データ

○ ○ ○ ○ ○

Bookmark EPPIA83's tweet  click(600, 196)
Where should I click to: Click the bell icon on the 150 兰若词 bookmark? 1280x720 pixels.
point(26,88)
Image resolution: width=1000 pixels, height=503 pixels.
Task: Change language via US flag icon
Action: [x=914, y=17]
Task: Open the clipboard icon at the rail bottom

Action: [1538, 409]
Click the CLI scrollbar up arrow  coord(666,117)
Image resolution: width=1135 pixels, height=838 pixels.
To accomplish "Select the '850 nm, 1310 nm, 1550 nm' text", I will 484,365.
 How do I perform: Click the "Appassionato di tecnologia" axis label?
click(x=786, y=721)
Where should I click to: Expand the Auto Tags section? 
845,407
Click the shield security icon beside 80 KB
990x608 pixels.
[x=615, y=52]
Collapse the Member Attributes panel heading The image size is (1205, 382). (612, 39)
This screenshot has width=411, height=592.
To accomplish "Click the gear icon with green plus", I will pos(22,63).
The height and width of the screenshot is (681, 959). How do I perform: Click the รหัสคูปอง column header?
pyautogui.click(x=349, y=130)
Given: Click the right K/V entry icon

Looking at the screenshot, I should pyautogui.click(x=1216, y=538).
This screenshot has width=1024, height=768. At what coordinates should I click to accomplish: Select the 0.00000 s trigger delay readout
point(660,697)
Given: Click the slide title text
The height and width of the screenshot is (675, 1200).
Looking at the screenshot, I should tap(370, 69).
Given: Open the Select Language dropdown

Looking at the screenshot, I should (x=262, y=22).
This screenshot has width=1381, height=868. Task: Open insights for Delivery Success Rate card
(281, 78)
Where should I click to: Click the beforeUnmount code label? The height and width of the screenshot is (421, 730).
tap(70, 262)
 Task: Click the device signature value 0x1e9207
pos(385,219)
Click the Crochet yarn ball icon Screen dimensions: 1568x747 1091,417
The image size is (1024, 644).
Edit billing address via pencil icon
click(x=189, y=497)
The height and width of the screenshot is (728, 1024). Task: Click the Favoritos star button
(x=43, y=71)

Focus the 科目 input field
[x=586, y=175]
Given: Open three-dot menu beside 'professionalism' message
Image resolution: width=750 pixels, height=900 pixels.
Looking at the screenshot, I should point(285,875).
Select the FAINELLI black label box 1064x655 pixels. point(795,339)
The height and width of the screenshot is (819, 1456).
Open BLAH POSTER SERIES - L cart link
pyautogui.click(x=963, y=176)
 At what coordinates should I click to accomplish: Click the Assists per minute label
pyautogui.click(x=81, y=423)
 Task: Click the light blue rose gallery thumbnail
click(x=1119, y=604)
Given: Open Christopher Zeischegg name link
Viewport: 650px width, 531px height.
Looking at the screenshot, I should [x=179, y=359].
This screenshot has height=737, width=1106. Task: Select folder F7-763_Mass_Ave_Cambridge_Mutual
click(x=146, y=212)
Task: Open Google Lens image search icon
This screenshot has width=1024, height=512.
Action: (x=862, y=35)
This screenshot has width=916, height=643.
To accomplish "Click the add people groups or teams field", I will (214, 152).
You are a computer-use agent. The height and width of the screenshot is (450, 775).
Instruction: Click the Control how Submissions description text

○ ○ ○ ○ ○

リストの「Image resolution: width=1135」がある行から書き始め、「I will pos(22,63).」がある行まで、一字も変えずに書き写してください。

Image resolution: width=1135 pixels, height=838 pixels.
To accomplish "Select the '850 nm, 1310 nm, 1550 nm' text", I will 484,365.
 How do I perform: Click the "Appassionato di tecnologia" axis label?
click(x=786, y=721)
Where should I click to: Expand the Auto Tags section? 
845,407
Click the shield security icon beside 80 KB
990x608 pixels.
[x=615, y=52]
Collapse the Member Attributes panel heading The image size is (1205, 382). (612, 39)
This screenshot has width=411, height=592.
To accomplish "Click the gear icon with green plus", I will pos(22,63).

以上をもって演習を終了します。